What do you feel 27-year-old Za’Nia would tell St. Kate Za’Nia?
I think if I could look back and tell myself something, when I was originally changing my mind about what I wanted to do, it would be something like: You are free falling. Find ways to find stability in the freefall, but do not run away from it because that is where you find things. Experiment and play because things will work themselves out at some point. It is not your timing at all. Also, do things that make you happy. Find ways to feel like you are making accomplishments and honoring your intentions. Have fun and keep summer break. 20-year-old Za ‘Nia is definitely different than 27-year-old Za ‘Nia – especially in energy levels. I need a nap all the time.
Does success for you now look different than it did back then?
For me, success looks like continuing to do things that I am moved to do. I was making it before I had funding, and I’m sure I will be making art after I have funding. Even doing things for myself and using the spaces I can access to do that work and bring people in. You can always make a pot of chili and invite people over or have a salon in your living room.
Is that art too?
Yeah, I love it! I love that vibe as well as the small, intimate vibe. I love the idea of bringing people in in that way. Anything that references or feels like the Harlem Renaissance – like, people stacking up in hot brownstone, listening to readings or performances, whatever it was like — art can happen anywhere. Art is a way that we commune with each other and interact with one another.

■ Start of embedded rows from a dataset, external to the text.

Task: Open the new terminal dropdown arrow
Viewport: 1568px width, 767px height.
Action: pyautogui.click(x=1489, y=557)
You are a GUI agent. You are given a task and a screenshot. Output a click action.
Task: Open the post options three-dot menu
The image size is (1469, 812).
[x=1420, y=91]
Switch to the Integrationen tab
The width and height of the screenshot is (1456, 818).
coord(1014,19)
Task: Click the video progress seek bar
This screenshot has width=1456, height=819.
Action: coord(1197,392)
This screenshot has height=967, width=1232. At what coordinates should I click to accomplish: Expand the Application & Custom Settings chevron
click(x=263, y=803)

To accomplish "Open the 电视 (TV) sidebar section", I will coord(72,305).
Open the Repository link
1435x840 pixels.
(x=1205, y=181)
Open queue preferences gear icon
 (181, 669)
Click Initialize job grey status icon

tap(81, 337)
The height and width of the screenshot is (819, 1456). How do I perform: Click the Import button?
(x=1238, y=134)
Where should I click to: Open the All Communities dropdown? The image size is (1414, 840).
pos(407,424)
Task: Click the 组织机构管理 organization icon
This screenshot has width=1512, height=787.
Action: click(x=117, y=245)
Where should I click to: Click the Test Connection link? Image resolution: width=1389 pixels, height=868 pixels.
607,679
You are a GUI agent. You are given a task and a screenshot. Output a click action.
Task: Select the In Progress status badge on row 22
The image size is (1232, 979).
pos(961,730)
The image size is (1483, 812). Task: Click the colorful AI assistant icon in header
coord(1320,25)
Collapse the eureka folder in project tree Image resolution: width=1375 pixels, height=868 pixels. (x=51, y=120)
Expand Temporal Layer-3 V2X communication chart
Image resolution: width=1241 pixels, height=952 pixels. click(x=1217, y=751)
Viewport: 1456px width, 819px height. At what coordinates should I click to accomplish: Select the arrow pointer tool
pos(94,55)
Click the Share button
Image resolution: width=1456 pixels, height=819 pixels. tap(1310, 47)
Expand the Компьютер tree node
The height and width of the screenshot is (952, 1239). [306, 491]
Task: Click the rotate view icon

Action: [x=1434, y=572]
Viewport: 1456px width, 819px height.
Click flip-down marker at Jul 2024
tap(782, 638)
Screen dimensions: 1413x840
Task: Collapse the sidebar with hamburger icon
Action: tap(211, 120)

I think even if I were not gathering with the intent of sharing art, that would still happen.
It looks like you have a big community, but why is it important for you to bring in community?
I feel like my love for art is a secondary response to bringing the community together. I grew up in a lot of Black community spaces, so I know the importance of what it means when people can come together regularly, trust each other, and be in that type of space. Art is an incredibly valuable tool to do that. I fell in love with art as a tool, and I want to make that happen.